Stored records
#####

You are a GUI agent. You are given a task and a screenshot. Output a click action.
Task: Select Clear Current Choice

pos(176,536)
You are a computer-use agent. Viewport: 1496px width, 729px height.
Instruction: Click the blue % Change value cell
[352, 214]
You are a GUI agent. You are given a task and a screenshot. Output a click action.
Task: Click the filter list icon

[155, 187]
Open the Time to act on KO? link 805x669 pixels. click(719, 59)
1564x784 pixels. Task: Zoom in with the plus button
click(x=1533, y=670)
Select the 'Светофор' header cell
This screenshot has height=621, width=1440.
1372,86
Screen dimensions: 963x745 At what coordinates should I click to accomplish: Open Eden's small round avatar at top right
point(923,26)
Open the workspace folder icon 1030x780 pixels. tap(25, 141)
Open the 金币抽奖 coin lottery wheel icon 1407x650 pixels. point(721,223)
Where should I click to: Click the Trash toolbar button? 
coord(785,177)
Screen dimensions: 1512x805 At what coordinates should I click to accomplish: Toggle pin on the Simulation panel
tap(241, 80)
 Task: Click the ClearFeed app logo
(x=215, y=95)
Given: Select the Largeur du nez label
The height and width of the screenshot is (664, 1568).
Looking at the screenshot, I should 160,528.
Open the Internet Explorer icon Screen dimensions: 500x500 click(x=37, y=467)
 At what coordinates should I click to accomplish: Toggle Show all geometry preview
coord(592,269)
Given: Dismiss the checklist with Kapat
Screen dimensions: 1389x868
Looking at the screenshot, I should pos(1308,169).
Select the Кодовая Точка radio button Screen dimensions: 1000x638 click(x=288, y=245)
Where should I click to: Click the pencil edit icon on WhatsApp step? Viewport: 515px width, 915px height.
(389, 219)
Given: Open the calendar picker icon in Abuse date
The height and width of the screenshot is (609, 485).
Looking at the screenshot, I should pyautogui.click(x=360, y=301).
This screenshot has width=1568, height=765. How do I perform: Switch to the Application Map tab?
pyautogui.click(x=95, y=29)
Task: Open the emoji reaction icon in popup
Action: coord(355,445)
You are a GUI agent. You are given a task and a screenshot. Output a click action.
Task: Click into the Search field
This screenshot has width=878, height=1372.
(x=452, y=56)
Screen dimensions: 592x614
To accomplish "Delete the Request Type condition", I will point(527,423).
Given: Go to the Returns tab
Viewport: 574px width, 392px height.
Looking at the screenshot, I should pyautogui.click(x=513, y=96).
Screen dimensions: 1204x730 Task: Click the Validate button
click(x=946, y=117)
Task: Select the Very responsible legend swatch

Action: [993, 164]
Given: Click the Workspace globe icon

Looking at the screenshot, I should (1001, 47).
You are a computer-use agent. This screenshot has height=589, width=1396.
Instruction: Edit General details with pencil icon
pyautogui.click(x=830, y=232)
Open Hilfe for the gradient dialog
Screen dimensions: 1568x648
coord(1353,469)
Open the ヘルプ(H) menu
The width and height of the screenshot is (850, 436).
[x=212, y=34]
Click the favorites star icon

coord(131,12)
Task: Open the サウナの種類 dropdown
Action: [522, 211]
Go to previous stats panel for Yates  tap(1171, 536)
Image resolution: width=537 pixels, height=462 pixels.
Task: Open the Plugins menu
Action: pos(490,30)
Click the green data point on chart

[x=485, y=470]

#####

About this task. Count each line above where the word "computer" appears, and answer with nothing except that count.

Final answer. 2